Really, Keita or Chamberlain have got to start in Liverpool’s midfield. Henderson and Wijnaldum are just far too similar, which is by no means to say either of them is inferior or not good enough. Liverpool need a more progressive player in the centre of the park – one who’s willing to take risks, one who’s willing to drive forward.
The ghosts of pre-season laid to rest in 45 minutes
I won’t lie, even the most optimistic Reds fan must have had a little bit of a churning stomach watching our results and performances so far in pre-season. That continued through an insipid, tepid, boring first 45 minutes, where Liverpool didn’t keep the ball well enough, didn’t press well, defended like nothing they have been known to recently.

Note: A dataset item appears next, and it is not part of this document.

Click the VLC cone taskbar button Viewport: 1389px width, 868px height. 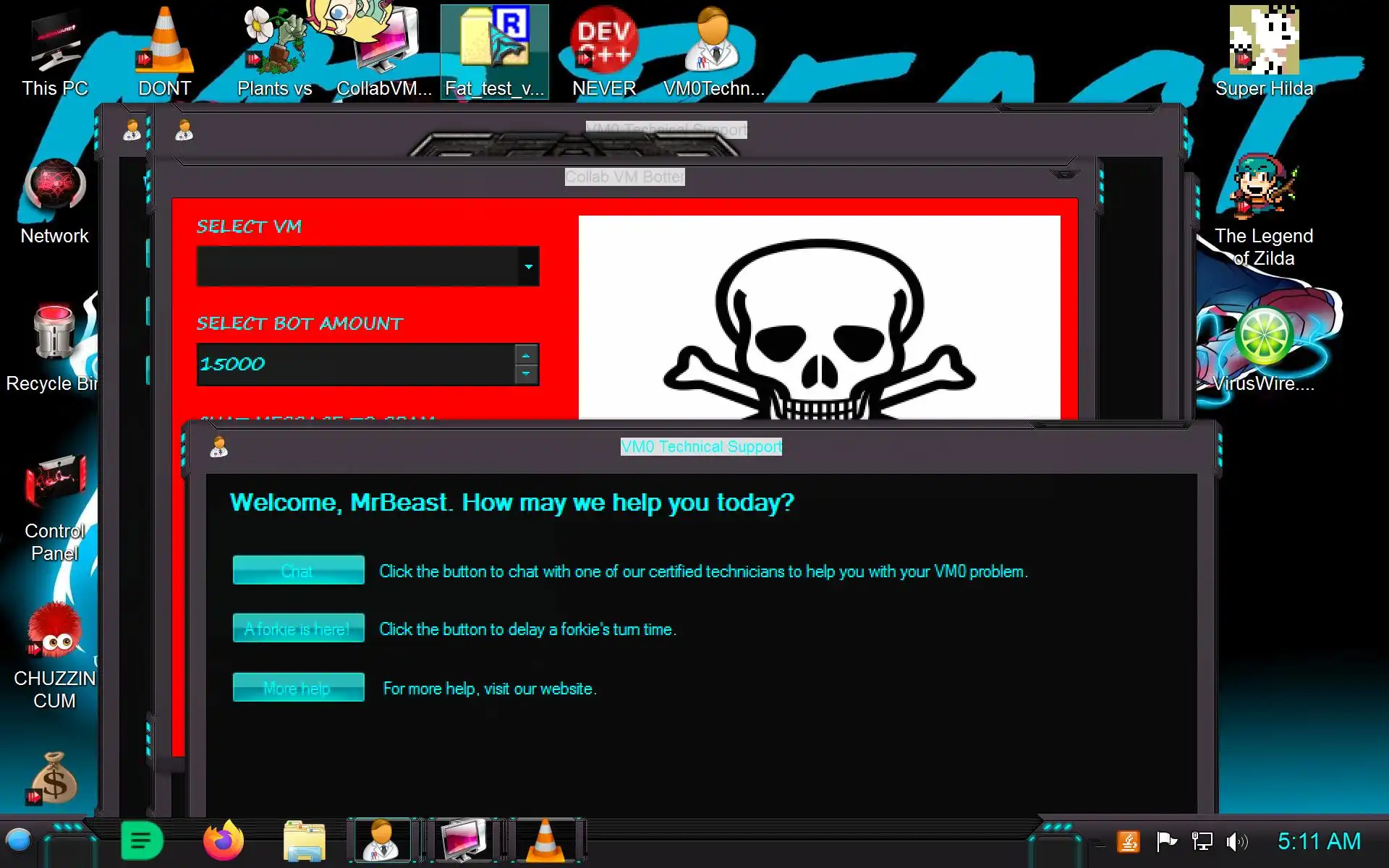point(545,841)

But whatever it is that Klopp said at half-time, it worked a treat. Liverpool were full of purpose after the break. Mo Salah was getting in superb positions, and most importantly, he was getting support from the others on the pitch.
Klopp got his subs spot on, too, as Keita, Chamberlain, Adam Lallana and Xherdan Shaqiri all had positive influences on the game, apart from Matip who got the goal that levelled things.
A Golden Boot Three-peat for Mo?
Don’t rule it out. Why? I wish I could answer that with one line and drop a mic – “MOHAMED SALAH IS A MACHINE”
Next time we are lauding the effort of Robbo or Bobby, I’d like a little moment for Mo Salah and his ridiculous rate of availability, to go with his ridiculous ability
— SimonBrundish (@SimonBrundish) August 4, 2019
Salah was getting in superb positions, troubled Oleksandr Zinchenko with pace and verve and skill all game, just the shooting was missing. That will come – let’s not forget that he’s just played two games in pre-season. What matters now is that he looks sharp, he’s getting in perfect positions, and those are the things he needs to score goals.
Oh, and a prayer to ensure he stays healthy until the end of May 2020.